Although one of the planned future titles for this thread "Why Turing was Incomplete" suggests there is a lot more needed in a good first programming language beyond being Turing complete, the present title "Digital Apocalypse Not Now" concerns the question whether people control computers or computers control people and how to avoid the latter.

In particular, since it is necessary for a person to know how to write a program to tell a computer what to do, an important aspect of the anagram challenge is a focus on people developing algorithms and writing code. The exact languages used and whether they are Turing complete is secondary.

Returning to the idea of using SQL for the anagram challenge, apparently certain implementations of SQL are, in fact, Turing complete. For example in this remark on Stack Overflow
Mathiew Vines wrote:Andrew Gierth proves that with CTE and Windowing SQL is Turing Complete, by constructing a cyclic tag system, which has been proved to be Turing Complete. The CTE feature is the important part however -- it allows you to create named sub-expressions that can refer to themselves, and thereby recursively solve problems.

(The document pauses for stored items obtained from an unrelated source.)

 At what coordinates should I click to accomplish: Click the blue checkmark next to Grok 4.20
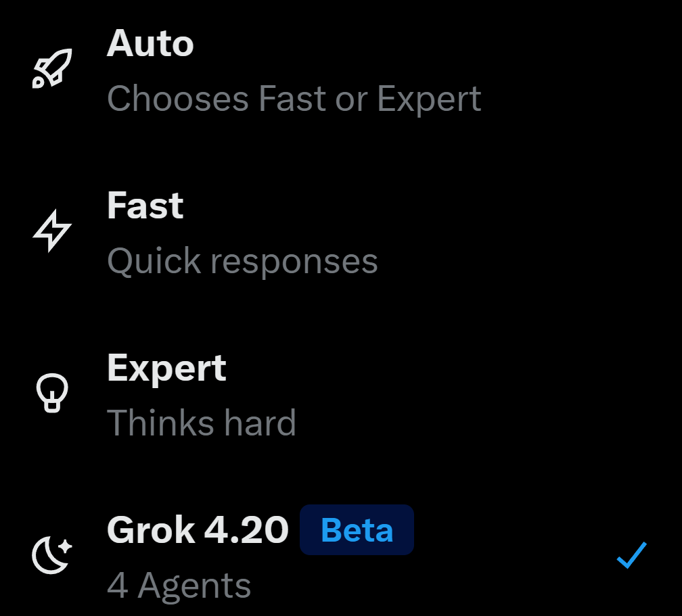click(x=631, y=556)
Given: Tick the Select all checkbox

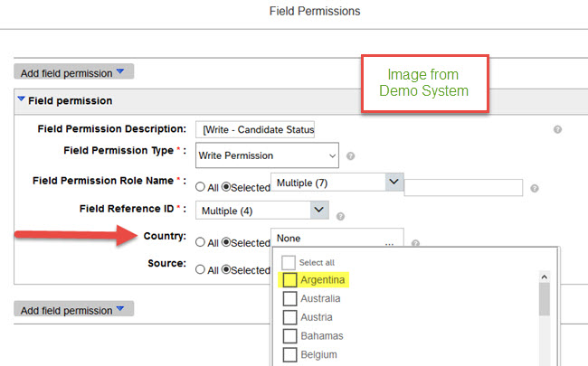Looking at the screenshot, I should click(x=289, y=263).
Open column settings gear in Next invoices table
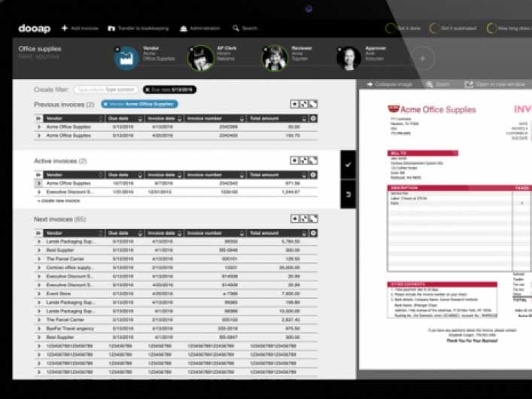532x399 pixels. pyautogui.click(x=313, y=233)
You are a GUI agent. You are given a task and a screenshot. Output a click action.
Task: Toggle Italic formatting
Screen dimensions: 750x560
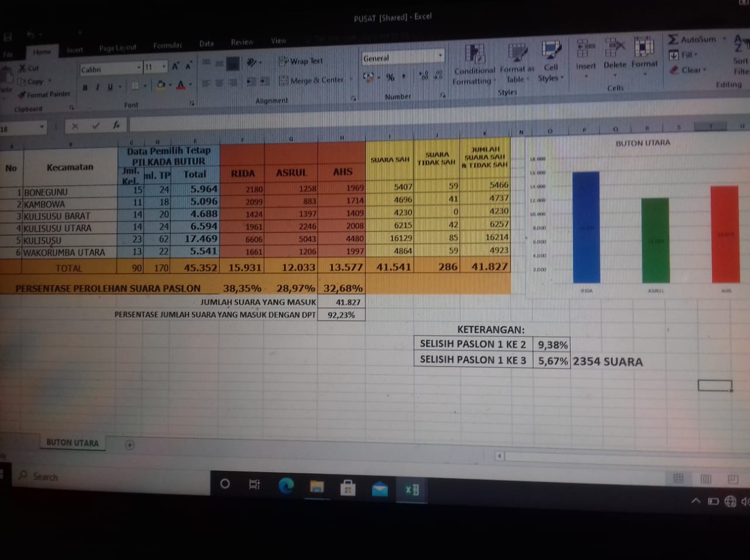97,87
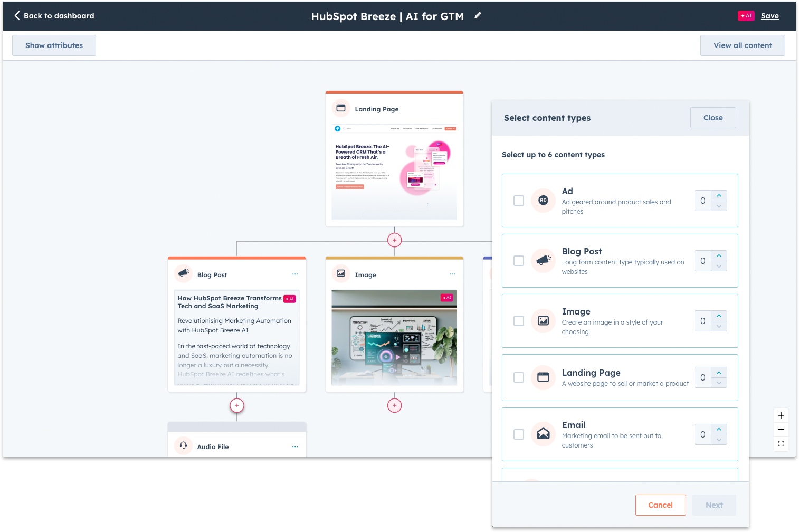Click the +AI badge in the top bar
This screenshot has width=799, height=532.
point(746,15)
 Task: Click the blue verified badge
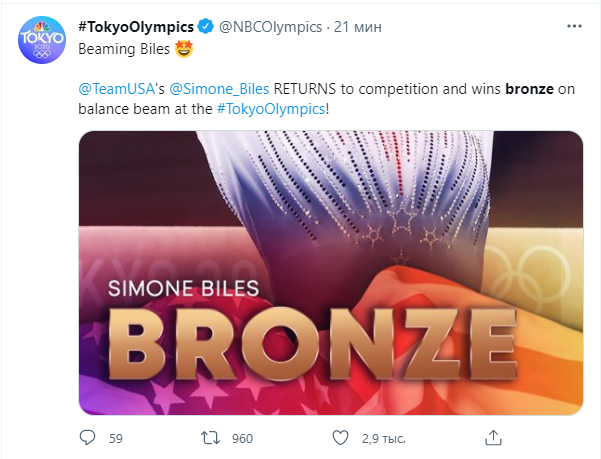click(201, 23)
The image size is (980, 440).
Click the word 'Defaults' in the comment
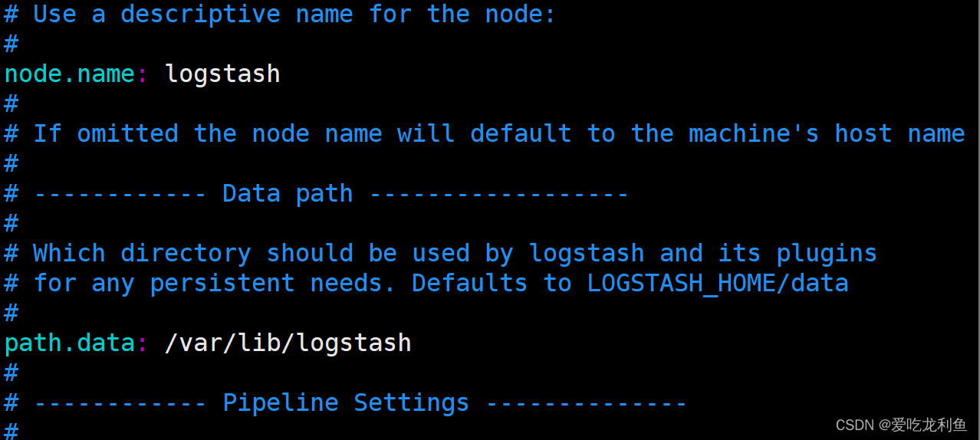pyautogui.click(x=470, y=284)
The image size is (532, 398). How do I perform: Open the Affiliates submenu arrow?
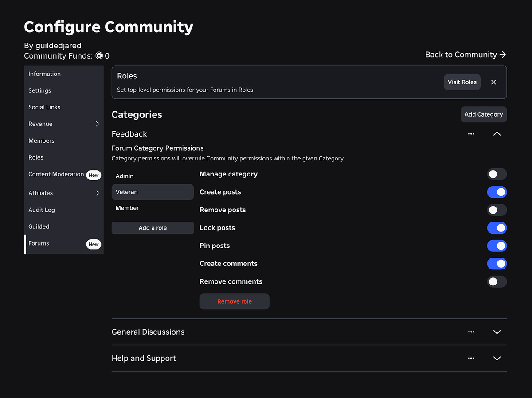(97, 193)
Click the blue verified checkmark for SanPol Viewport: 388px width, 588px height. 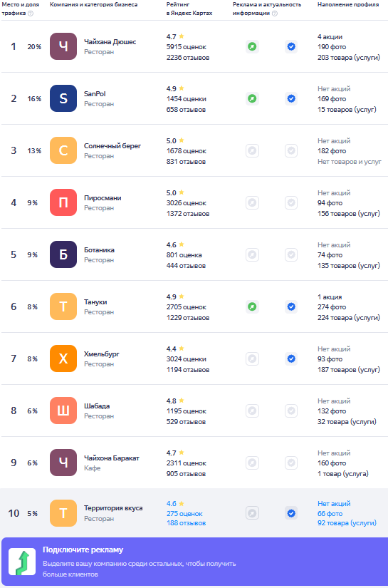pyautogui.click(x=291, y=99)
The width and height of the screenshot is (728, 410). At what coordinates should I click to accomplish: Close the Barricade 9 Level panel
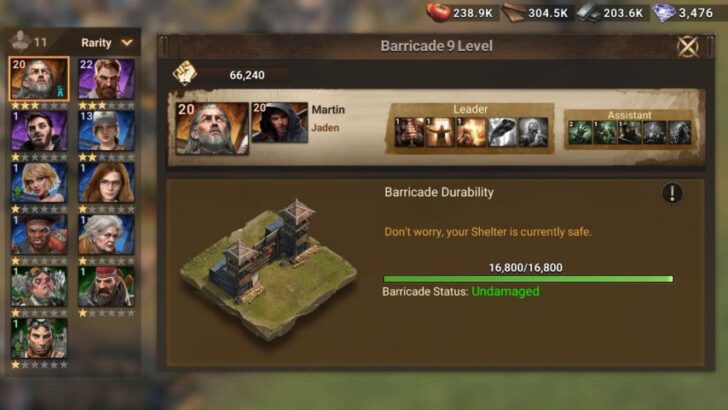[x=688, y=46]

The interesting thing to note is that CTE was not really added to turn SQL into a programming language -- just to turn a declarative querying language into a more powerful declarative querying language.
Of course a combination of ScriptBasic and SQL would be even more powerful.

Heater
Posts: 15950
Joined: Tue Jul 17, 2012 3:02 pm

Re: Project Digital Apocalypse Not Now

Fri Jul 26, 2019 6:55 pm

I can't wait to get to the "The New Paper Tape Project" part.
Memory in C++ is a leaky abstraction .

ejolson
Posts: 5377
Joined: Tue Mar 18, 2014 11:47 am

Re: Project Digital Apocalypse Not Now

Fri Jul 26, 2019 6:59 pm

Heater wrote:
Fri Jul 26, 2019 6:38 pm
Well, given this is the fastest we have here what are we missing? What is that more efficient way?
The note from the zombies said dogarithms are more efficient, but I haven't let them in (yet) so I don't know any more details. Even Fido has been uncharacteristically quiet. Maybe that dog developer is concerned the Koding Kitty has discovered some better magic.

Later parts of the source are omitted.